Making an unforgettable entrance with her boundary pushing artistry, welcome 潘PAN (real name Pan Wei Ju), one of the most groundbreaking musicians you’re likely to hear this year.
Though Pan Wei Ju is an entirely new artist – new outlook, new message, new material and name – you may have met the woman herself before. Back in the mid-’10s, the Taipei-born rapper went by the moniker Aristophanes. After performing a career-changing feature on ‘SCREAM’, taken from Grimes’ celebrated NME Album of 2015 ‘Art Angels’, Aristophanes went on to build a cult fanbase, releasing her debut mixtape ‘Humans Become Machines’ two years later and then… silence. The release disappeared from Spotify, while confused fans started entire Reddit threads dedicated to discussing where the musician might have gone.
The answer, however, comes now in the form of ‘Reborn’: Pan’s first new material since that time and the first to be released under her own name. There’s no grand story to the Spotify wobble – her old distributor went bust during Covid; it’s now back on the platform, re-released by new label Transgressive Records. But as for the musician herself, Pan is reemerging with the same new energy that the EP’s title might suggest. “Aristophanes was me writing in my bedroom and doing my own thing, whereas now after years of travelling around, what I want to do is more about connection,” she says. “As an artist I’m more mature. This new music is bigger and it has a stronger message.”
Working with Grimes – a fellow self-taught female artist who produces and engineers everything herself – was the confidence booster that Pan needed. “If you’ve got ears and you’ve got a desire to express, then you can learn all the things from Youtube – it’s not just limited to men,” she says. “I can learn that and I can do what I want, I just need to do the work.” And so, for the past half decade, Pan has been doing exactly that.
Across a constantly morphing sound palette that moves from metallic, apocalyptic beats to delicate nods to the traditional music of her Asian heritage, via heavy, industrial moments, spacious soundscapes and much more, the thread is Pan’s utterly mesmeric vocal. Performing in a mix of Mandarin and English, she explains that having the two languages to play with is “like featuring another artist who has a different way of describing things”.

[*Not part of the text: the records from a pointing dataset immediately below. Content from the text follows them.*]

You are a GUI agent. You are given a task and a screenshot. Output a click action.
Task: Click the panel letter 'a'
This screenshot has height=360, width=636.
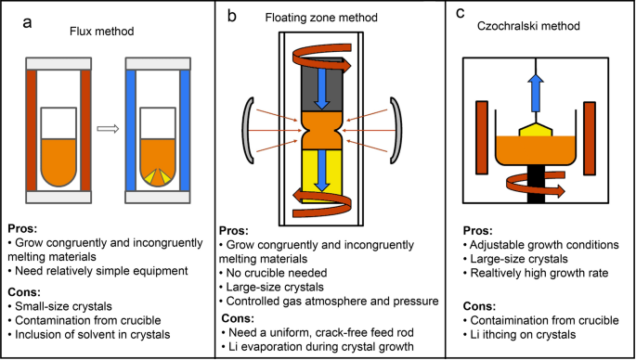[x=27, y=22]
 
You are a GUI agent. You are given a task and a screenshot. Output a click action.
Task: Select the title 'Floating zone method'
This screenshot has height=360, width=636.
[x=321, y=18]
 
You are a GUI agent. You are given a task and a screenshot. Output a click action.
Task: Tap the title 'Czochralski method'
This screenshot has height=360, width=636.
[x=528, y=27]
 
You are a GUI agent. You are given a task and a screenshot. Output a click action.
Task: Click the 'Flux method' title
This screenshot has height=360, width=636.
[x=102, y=32]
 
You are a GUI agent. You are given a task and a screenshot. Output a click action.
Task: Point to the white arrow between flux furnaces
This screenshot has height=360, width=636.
[x=108, y=129]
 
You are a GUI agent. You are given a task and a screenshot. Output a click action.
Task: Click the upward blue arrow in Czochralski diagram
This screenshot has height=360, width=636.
[x=536, y=93]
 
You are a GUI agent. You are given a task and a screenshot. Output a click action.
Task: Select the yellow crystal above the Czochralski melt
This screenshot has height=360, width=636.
[x=536, y=130]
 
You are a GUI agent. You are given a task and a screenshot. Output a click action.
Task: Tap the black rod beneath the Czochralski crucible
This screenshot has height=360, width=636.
[x=536, y=183]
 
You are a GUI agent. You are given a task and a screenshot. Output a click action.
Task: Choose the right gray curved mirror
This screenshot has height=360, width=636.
[x=396, y=131]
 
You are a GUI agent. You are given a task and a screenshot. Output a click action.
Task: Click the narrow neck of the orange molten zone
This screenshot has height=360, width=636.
[x=321, y=130]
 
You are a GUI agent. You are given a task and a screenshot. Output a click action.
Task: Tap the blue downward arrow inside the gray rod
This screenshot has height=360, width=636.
[x=321, y=88]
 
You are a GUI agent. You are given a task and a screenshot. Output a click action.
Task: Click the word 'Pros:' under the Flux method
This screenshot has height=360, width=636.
[x=22, y=228]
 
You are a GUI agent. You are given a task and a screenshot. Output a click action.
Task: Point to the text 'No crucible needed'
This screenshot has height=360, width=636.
[x=274, y=273]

Across the releases, confident sexual expression mixes with tenderness, empathy and a particularly feminine sort of strength to create a world that Pan hopes will transcend language and connect her audience via something more innate. “The music is a place to feel safe,” she says. “The message that I want to carry through the two EPs and the album is to demonstrate the strength of accepting your own situations. When you can’t make things right but you’ve done your best, sometimes it’s really hard to admit that to yourself. It takes strength to do that. I use lots of sexual metaphors, but I feel like it’s more about the female need to be seen and heard. I want to build something more delicate and layered and connected to our life experience – to the trauma and the pleasure and the growth.”
In the time since she last stepped into the spotlight, the musician has experienced her fair share of all these things. Now, it’s as an entirely evolved artist that she returns with a new collection of music that revels in it all: the trauma, the pleasure, the growth and the long-awaited rebirth of Pan Wei Ju.